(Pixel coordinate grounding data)
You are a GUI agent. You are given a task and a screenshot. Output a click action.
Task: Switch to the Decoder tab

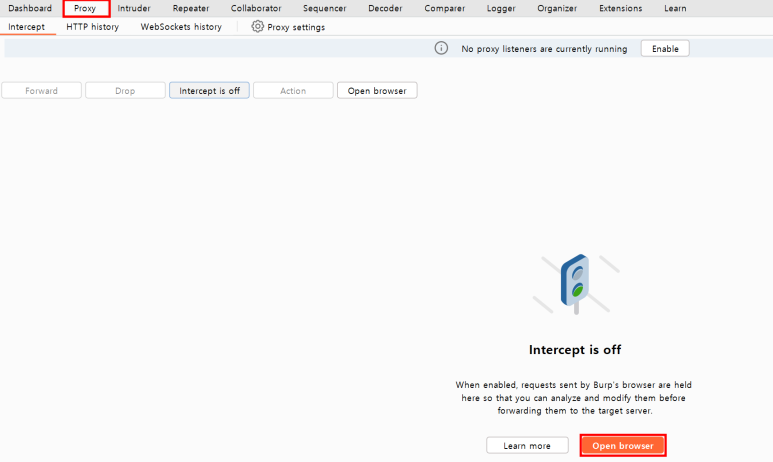pyautogui.click(x=385, y=8)
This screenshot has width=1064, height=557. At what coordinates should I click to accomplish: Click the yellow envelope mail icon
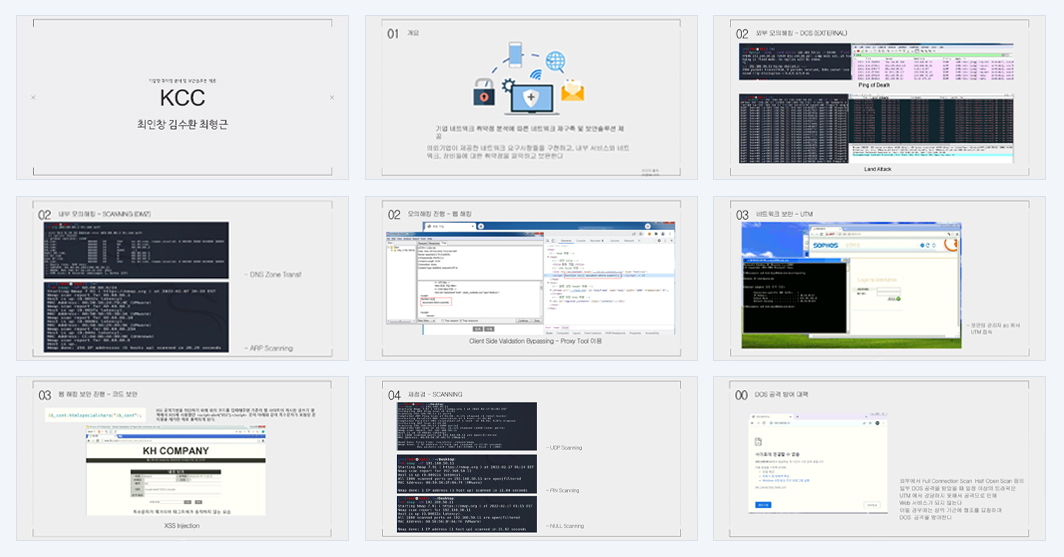573,90
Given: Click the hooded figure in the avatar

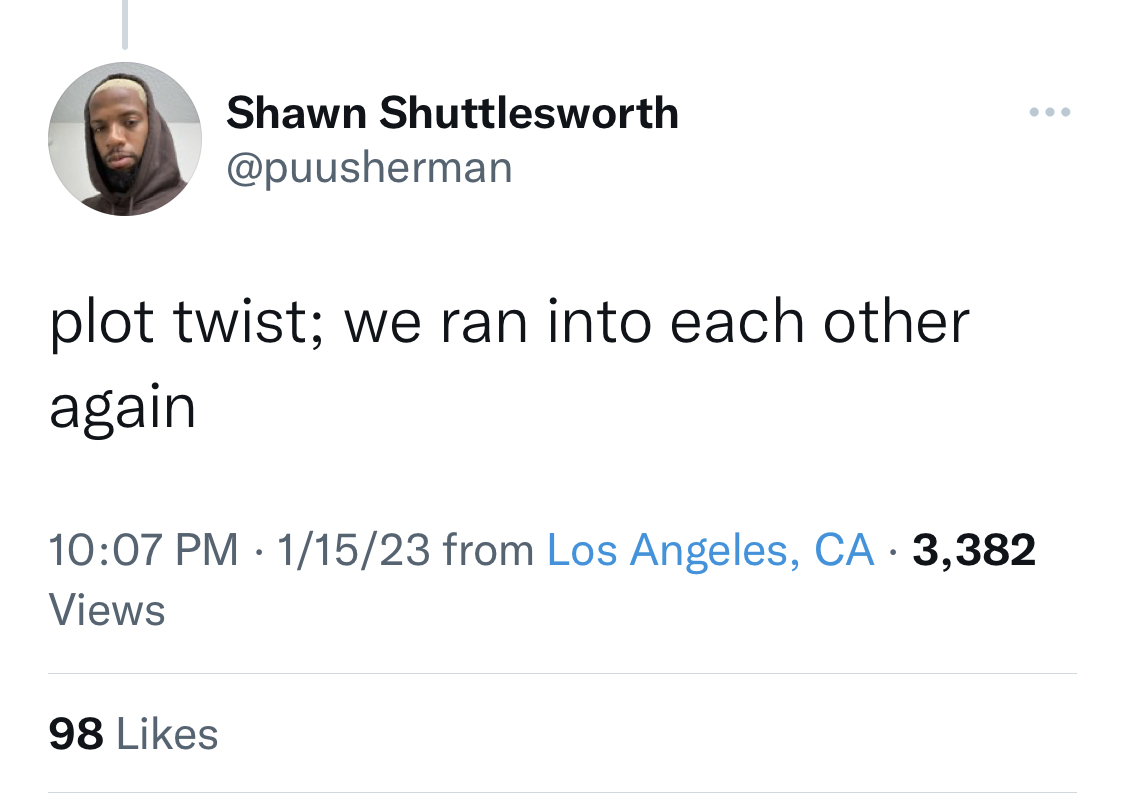Looking at the screenshot, I should pyautogui.click(x=129, y=147).
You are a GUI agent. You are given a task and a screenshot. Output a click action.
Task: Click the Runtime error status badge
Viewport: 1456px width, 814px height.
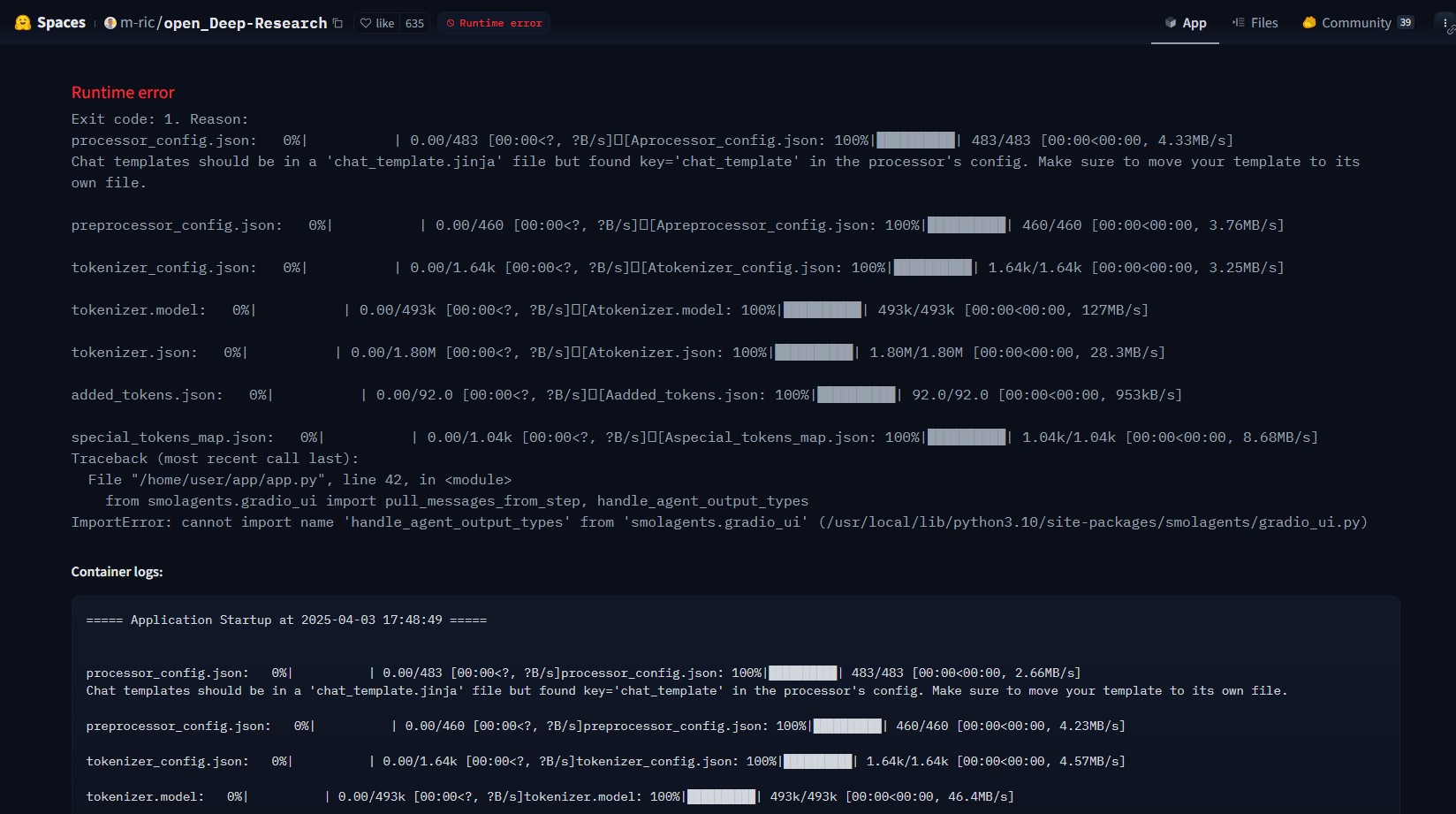(x=494, y=23)
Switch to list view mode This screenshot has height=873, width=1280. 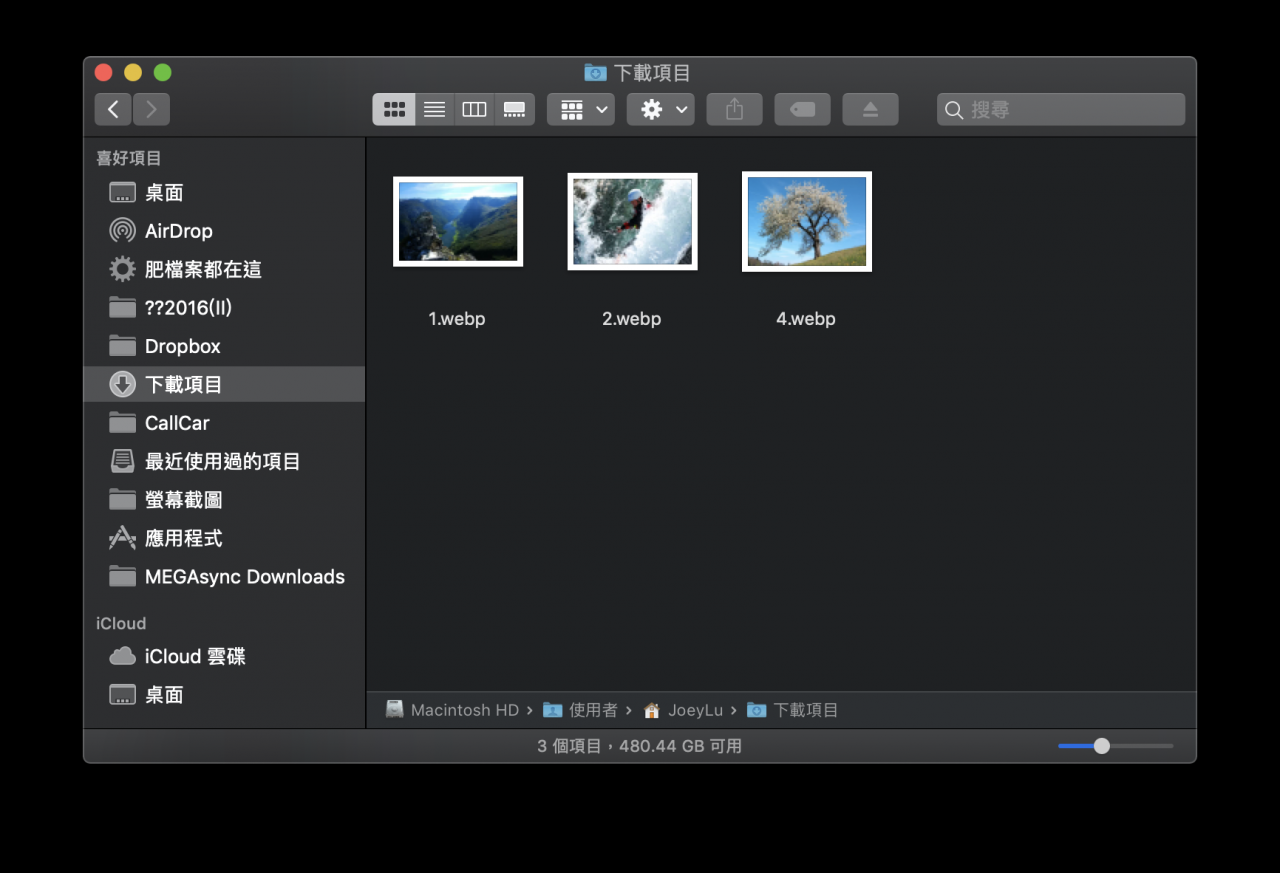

HOW TO COMPLETE THIS TASK: Pictures are to be left out, while the records are copied word for word.

TASK RESPONSE:
You are a GUI agent. You are given a task and a screenshot. Output a click action.
Task: Switch to the Decoder tab

pyautogui.click(x=385, y=8)
This screenshot has width=1064, height=557. At what coordinates should I click to accomplish: Click the yellow envelope mail icon
573,90
Given: Click the hooded figure in the avatar

Looking at the screenshot, I should pyautogui.click(x=129, y=147).
You are a GUI agent. You are given a task and a screenshot. Output a click action.
Task: Click the Runtime error status badge
Viewport: 1456px width, 814px height.
(x=494, y=23)
Switch to list view mode This screenshot has height=873, width=1280. 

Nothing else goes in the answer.